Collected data
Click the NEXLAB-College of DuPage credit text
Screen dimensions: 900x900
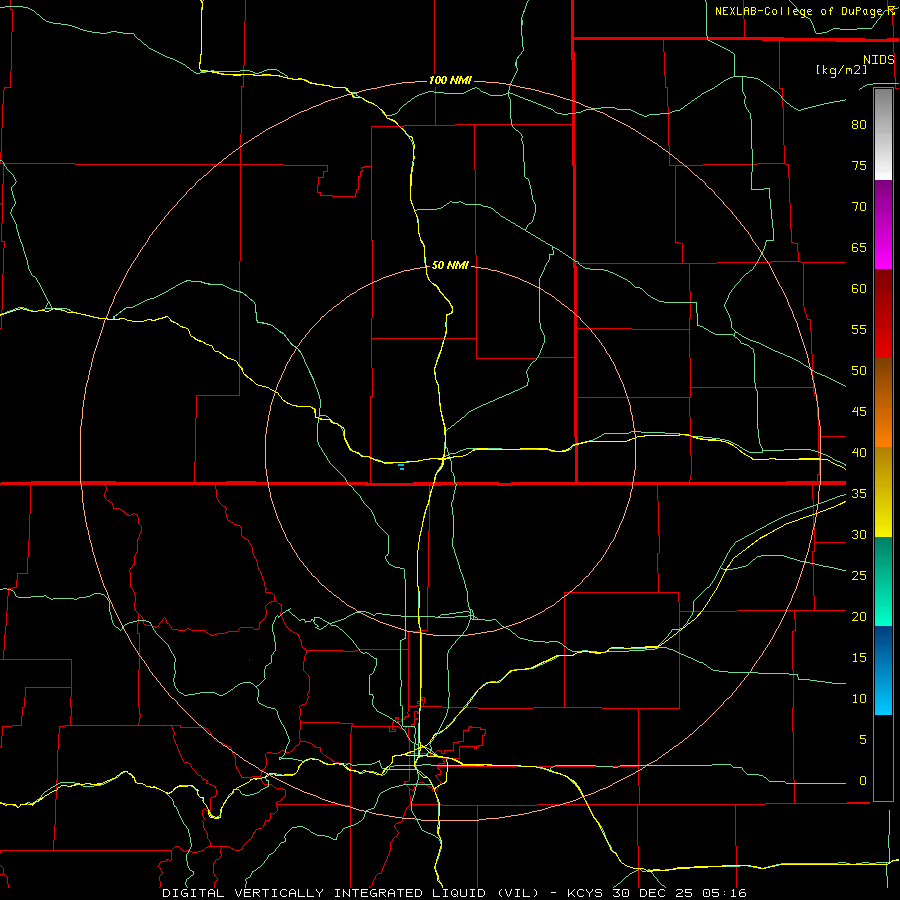tap(805, 11)
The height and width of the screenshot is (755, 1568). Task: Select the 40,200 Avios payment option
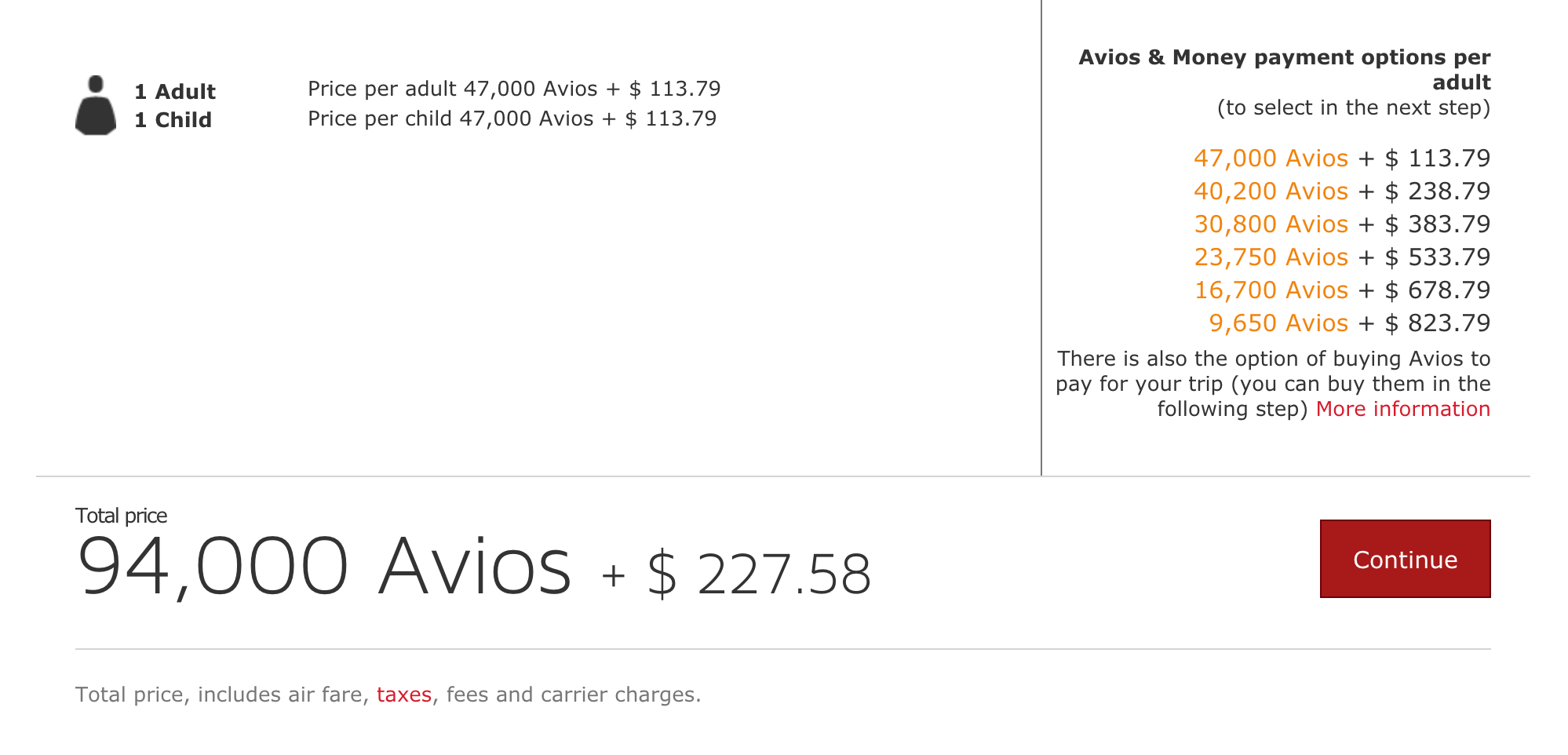(1271, 191)
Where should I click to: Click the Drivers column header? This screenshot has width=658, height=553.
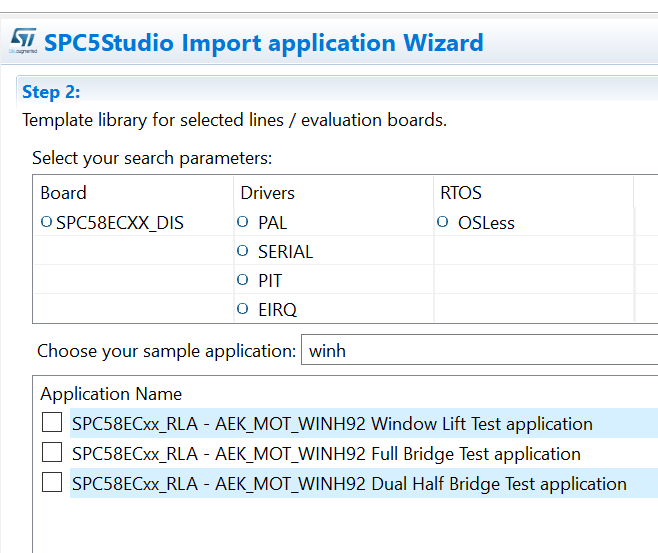coord(267,193)
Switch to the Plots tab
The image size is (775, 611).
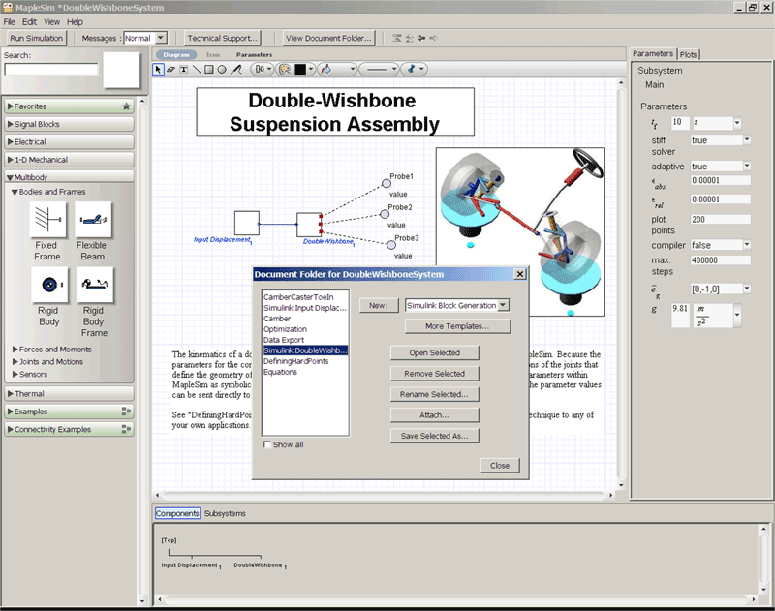690,53
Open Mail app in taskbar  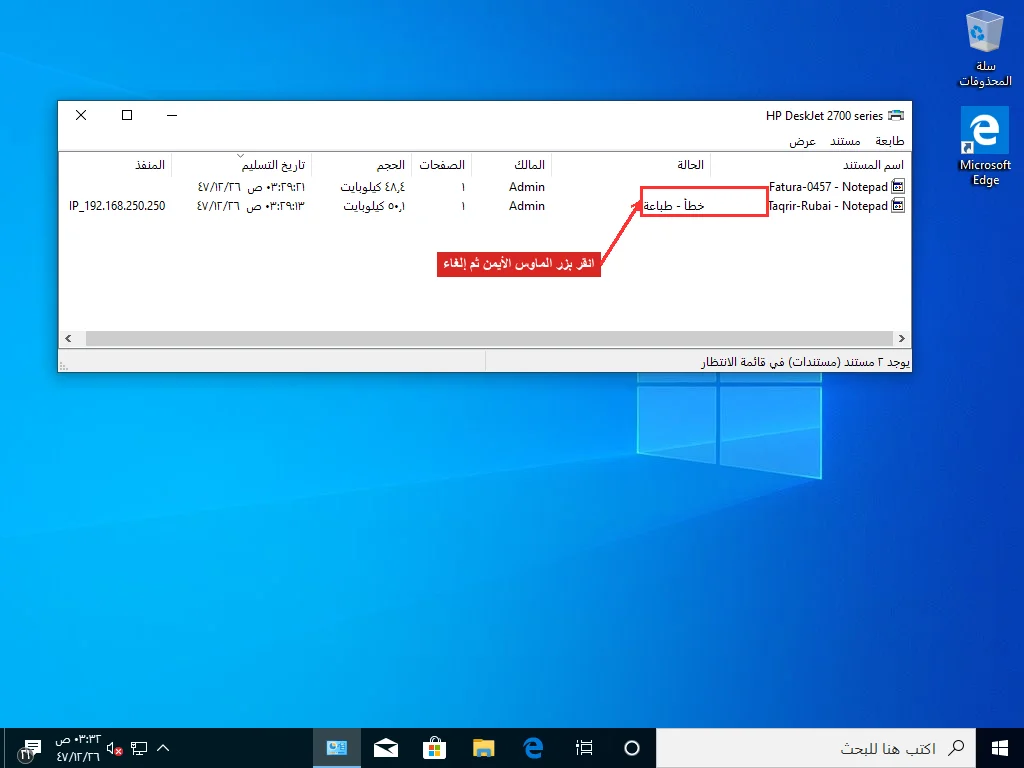(x=386, y=748)
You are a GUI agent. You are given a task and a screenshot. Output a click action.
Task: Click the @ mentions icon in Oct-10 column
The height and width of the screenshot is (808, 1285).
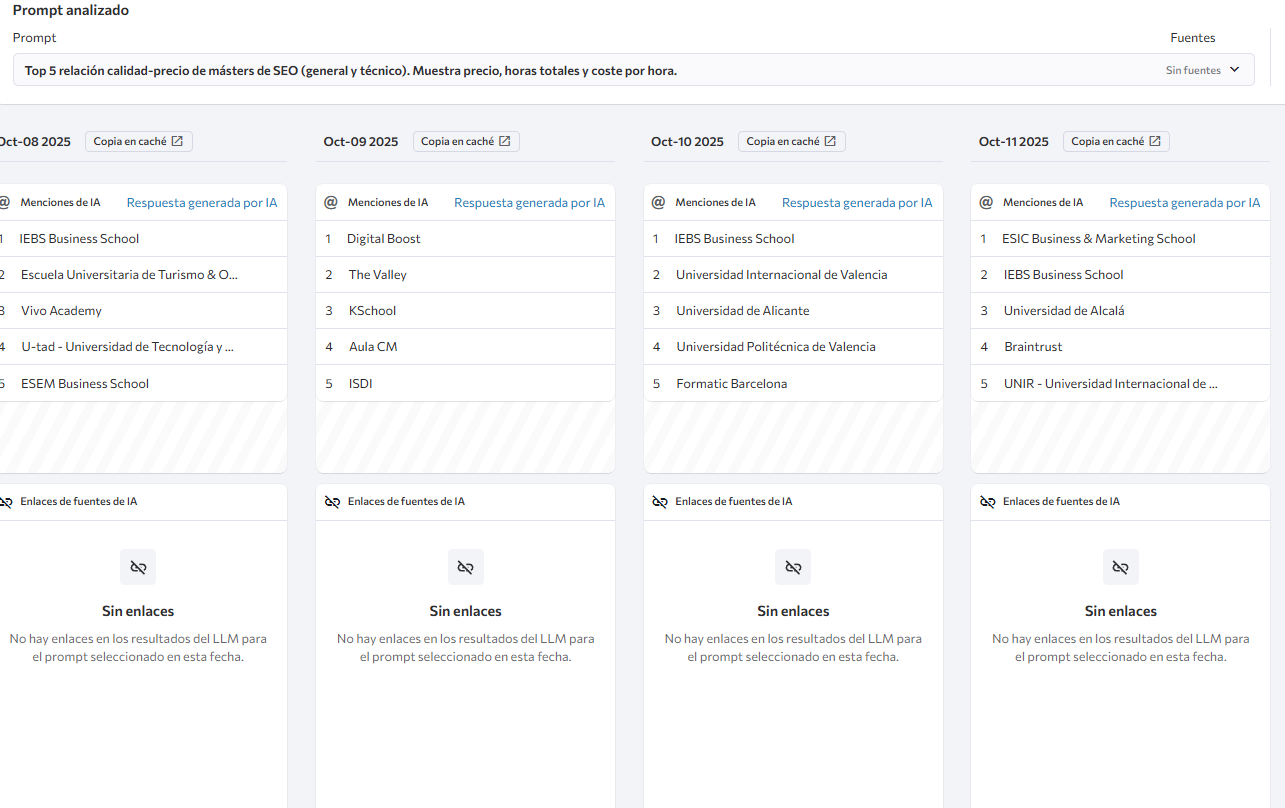click(658, 203)
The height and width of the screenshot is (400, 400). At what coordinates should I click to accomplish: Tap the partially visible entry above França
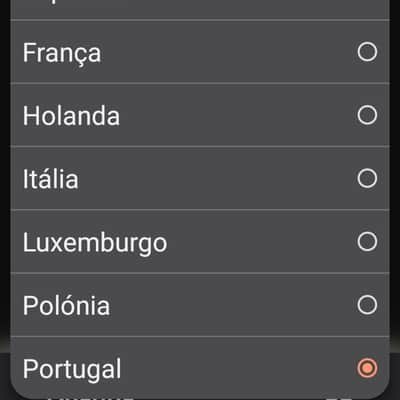200,9
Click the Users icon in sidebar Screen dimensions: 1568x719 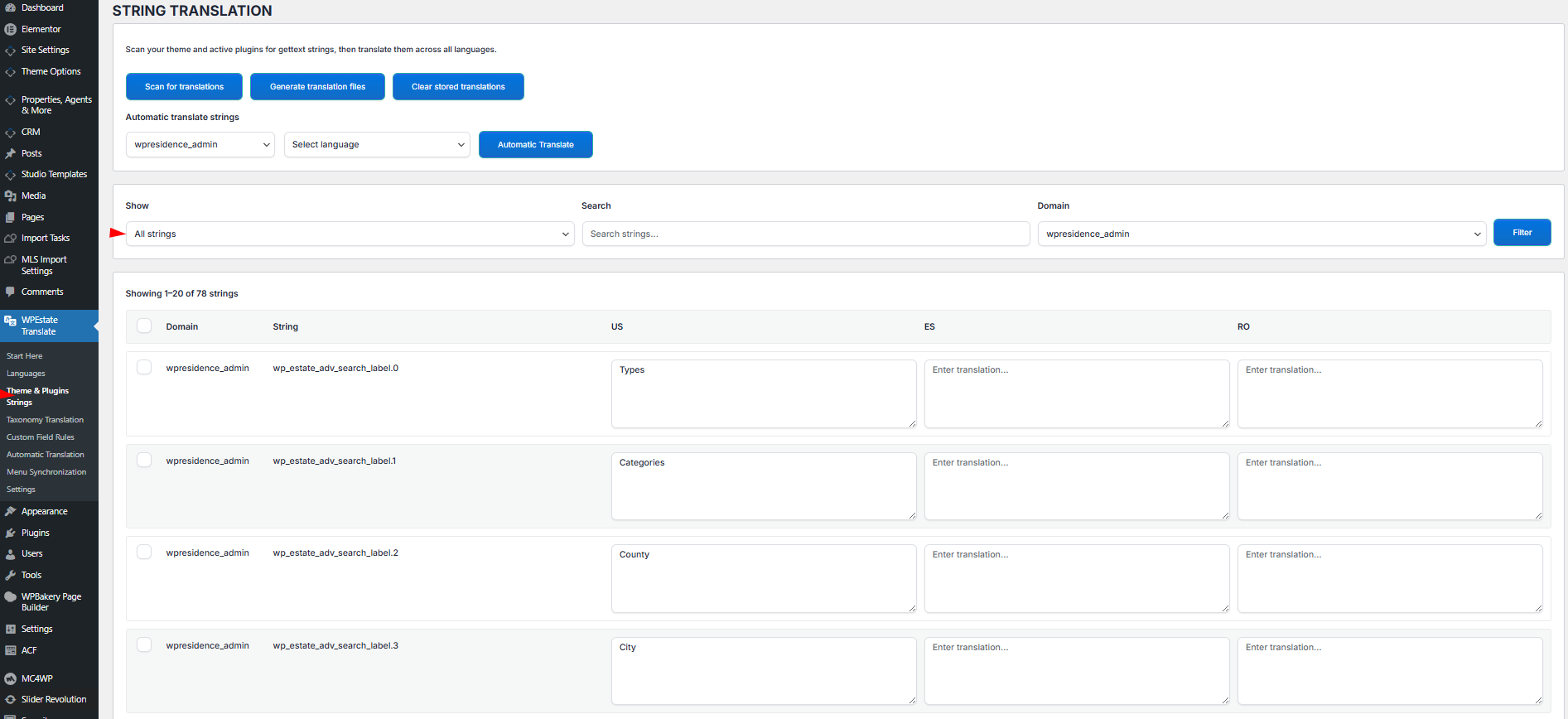pyautogui.click(x=10, y=554)
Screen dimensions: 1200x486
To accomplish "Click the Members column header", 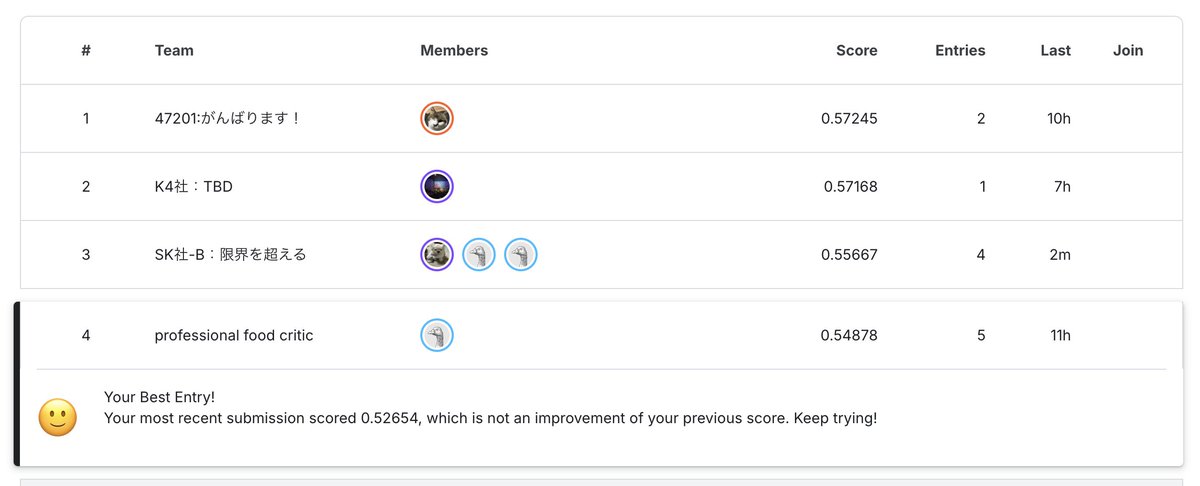I will click(x=454, y=51).
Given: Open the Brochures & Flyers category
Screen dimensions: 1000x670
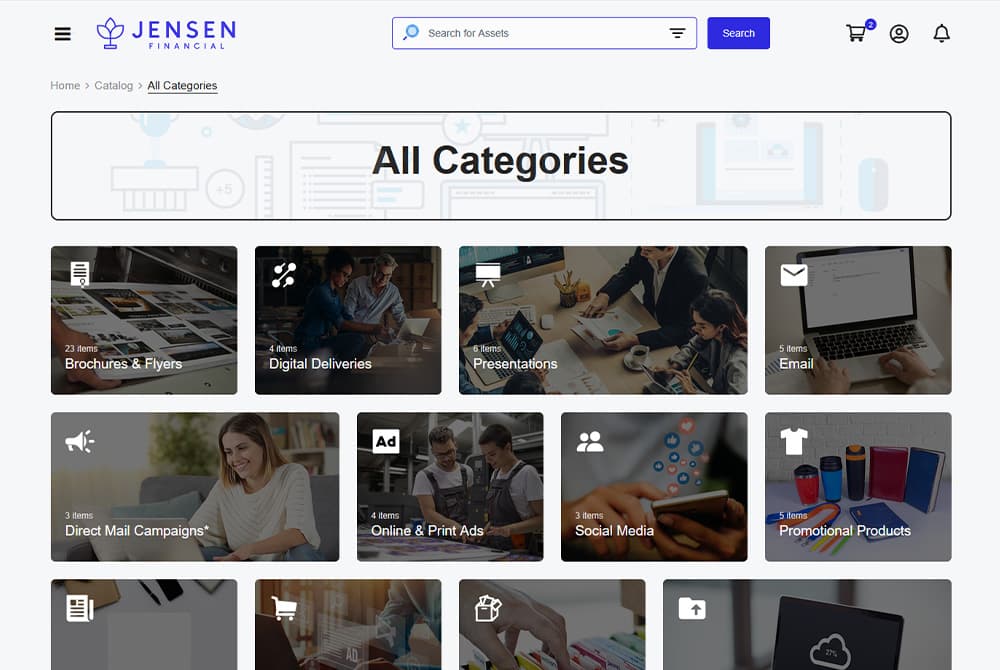Looking at the screenshot, I should click(144, 320).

Work instruction: In the records above, find the line containing "Given: Open the Brochures & Flyers category", then please restate it and each line after it word for word, pictures excluded.

Result of this task:
Given: Open the Brochures & Flyers category
Screen dimensions: 1000x670
Looking at the screenshot, I should click(144, 320).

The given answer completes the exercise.